▶ WHAT THE TASK ASKS
When you reach the entries, transcribe each one exactly.

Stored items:
= Beginning of Section =
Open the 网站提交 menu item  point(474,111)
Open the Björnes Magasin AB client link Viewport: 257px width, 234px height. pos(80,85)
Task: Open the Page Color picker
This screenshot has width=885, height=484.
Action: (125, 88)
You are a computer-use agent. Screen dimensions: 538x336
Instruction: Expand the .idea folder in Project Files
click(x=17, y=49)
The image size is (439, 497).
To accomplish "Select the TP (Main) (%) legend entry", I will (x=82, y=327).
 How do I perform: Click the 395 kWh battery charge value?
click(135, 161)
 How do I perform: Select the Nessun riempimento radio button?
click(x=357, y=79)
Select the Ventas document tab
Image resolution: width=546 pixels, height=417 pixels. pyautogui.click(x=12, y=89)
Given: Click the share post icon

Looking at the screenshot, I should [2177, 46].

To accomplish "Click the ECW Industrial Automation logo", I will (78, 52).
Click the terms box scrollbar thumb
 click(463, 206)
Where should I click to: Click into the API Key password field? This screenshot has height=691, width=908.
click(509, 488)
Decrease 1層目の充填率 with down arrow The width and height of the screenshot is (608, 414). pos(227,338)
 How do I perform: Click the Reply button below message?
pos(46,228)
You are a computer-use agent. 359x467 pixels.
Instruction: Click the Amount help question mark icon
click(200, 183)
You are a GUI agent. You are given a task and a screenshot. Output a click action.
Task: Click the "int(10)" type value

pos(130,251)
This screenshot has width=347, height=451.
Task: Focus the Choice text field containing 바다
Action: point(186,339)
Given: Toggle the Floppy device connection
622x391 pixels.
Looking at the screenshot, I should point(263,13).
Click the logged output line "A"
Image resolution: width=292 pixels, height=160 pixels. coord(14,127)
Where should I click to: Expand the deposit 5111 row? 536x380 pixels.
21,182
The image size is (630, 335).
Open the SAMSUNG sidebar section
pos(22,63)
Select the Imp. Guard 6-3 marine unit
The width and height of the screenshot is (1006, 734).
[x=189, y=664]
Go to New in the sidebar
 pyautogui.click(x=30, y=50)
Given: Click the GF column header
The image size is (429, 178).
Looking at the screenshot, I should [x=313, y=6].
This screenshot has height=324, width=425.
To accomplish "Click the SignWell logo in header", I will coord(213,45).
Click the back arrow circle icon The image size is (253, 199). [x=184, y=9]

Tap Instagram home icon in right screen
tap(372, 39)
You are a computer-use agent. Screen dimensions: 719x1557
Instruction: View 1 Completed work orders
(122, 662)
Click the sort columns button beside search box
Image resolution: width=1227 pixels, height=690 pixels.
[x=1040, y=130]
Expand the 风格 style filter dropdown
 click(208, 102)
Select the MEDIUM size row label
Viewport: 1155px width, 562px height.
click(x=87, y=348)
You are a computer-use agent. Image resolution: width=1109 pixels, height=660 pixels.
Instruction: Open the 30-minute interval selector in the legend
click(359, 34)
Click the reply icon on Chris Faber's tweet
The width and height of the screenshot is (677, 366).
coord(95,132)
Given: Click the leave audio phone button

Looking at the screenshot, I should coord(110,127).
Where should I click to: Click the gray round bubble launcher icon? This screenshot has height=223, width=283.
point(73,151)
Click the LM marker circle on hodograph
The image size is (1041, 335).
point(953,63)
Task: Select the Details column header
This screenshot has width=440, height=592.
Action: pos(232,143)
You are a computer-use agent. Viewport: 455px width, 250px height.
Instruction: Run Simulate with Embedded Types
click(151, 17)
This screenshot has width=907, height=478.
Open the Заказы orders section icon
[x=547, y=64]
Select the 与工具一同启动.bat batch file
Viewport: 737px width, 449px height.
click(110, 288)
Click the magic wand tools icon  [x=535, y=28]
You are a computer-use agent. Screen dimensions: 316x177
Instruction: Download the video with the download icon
= End of Section =
▶ ANSWER AREA
Open the 网站提交 menu item  point(474,111)
Open the Björnes Magasin AB client link Viewport: 257px width, 234px height. pos(80,85)
Task: Open the Page Color picker
This screenshot has width=885, height=484.
Action: (125, 88)
You are a computer-use agent. Screen dimensions: 538x336
Instruction: Expand the .idea folder in Project Files
click(x=17, y=49)
The image size is (439, 497).
To accomplish "Select the TP (Main) (%) legend entry", I will (x=82, y=327).
 How do I perform: Click the 395 kWh battery charge value?
click(135, 161)
 How do I perform: Select the Nessun riempimento radio button?
click(x=357, y=79)
Select the Ventas document tab
Image resolution: width=546 pixels, height=417 pixels. pyautogui.click(x=12, y=89)
Given: Click the share post icon

Looking at the screenshot, I should [2177, 46].

To accomplish "Click the ECW Industrial Automation logo", I will (78, 52).
Click the terms box scrollbar thumb
 click(463, 206)
Where should I click to: Click into the API Key password field? This screenshot has height=691, width=908.
click(509, 488)
Decrease 1層目の充填率 with down arrow The width and height of the screenshot is (608, 414). pos(227,338)
 How do I perform: Click the Reply button below message?
pos(46,228)
You are a computer-use agent. 359x467 pixels.
Instruction: Click the Amount help question mark icon
click(200, 183)
You are a GUI agent. You are given a task and a screenshot. Output a click action.
Task: Click the "int(10)" type value

pos(130,251)
This screenshot has width=347, height=451.
Task: Focus the Choice text field containing 바다
Action: point(186,339)
Given: Toggle the Floppy device connection
622x391 pixels.
Looking at the screenshot, I should point(263,13).
Click the logged output line "A"
Image resolution: width=292 pixels, height=160 pixels. coord(14,127)
Where should I click to: Expand the deposit 5111 row? 536x380 pixels.
21,182
The image size is (630, 335).
Open the SAMSUNG sidebar section
pos(22,63)
Select the Imp. Guard 6-3 marine unit
The width and height of the screenshot is (1006, 734).
[x=189, y=664]
Go to New in the sidebar
 pyautogui.click(x=30, y=50)
Given: Click the GF column header
The image size is (429, 178).
Looking at the screenshot, I should [x=313, y=6].
This screenshot has height=324, width=425.
To accomplish "Click the SignWell logo in header", I will coord(213,45).
Click the back arrow circle icon The image size is (253, 199). [x=184, y=9]

Tap Instagram home icon in right screen
tap(372, 39)
You are a computer-use agent. Screen dimensions: 719x1557
Instruction: View 1 Completed work orders
(122, 662)
Click the sort columns button beside search box
Image resolution: width=1227 pixels, height=690 pixels.
[x=1040, y=130]
Expand the 风格 style filter dropdown
 click(208, 102)
Select the MEDIUM size row label
Viewport: 1155px width, 562px height.
click(x=87, y=348)
You are a computer-use agent. Image resolution: width=1109 pixels, height=660 pixels.
Instruction: Open the 30-minute interval selector in the legend
click(359, 34)
Click the reply icon on Chris Faber's tweet
The width and height of the screenshot is (677, 366).
coord(95,132)
Given: Click the leave audio phone button

Looking at the screenshot, I should coord(110,127).
Where should I click to: Click the gray round bubble launcher icon? This screenshot has height=223, width=283.
point(73,151)
Click the LM marker circle on hodograph
The image size is (1041, 335).
point(953,63)
Task: Select the Details column header
This screenshot has width=440, height=592.
Action: pos(232,143)
You are a computer-use agent. Viewport: 455px width, 250px height.
Instruction: Run Simulate with Embedded Types
click(151, 17)
This screenshot has width=907, height=478.
Open the Заказы orders section icon
[x=547, y=64]
Select the 与工具一同启动.bat batch file
Viewport: 737px width, 449px height.
click(110, 288)
Click the magic wand tools icon  [x=535, y=28]
You are a computer-use agent. Screen dimensions: 316x177
Instruction: Download the video with the download icon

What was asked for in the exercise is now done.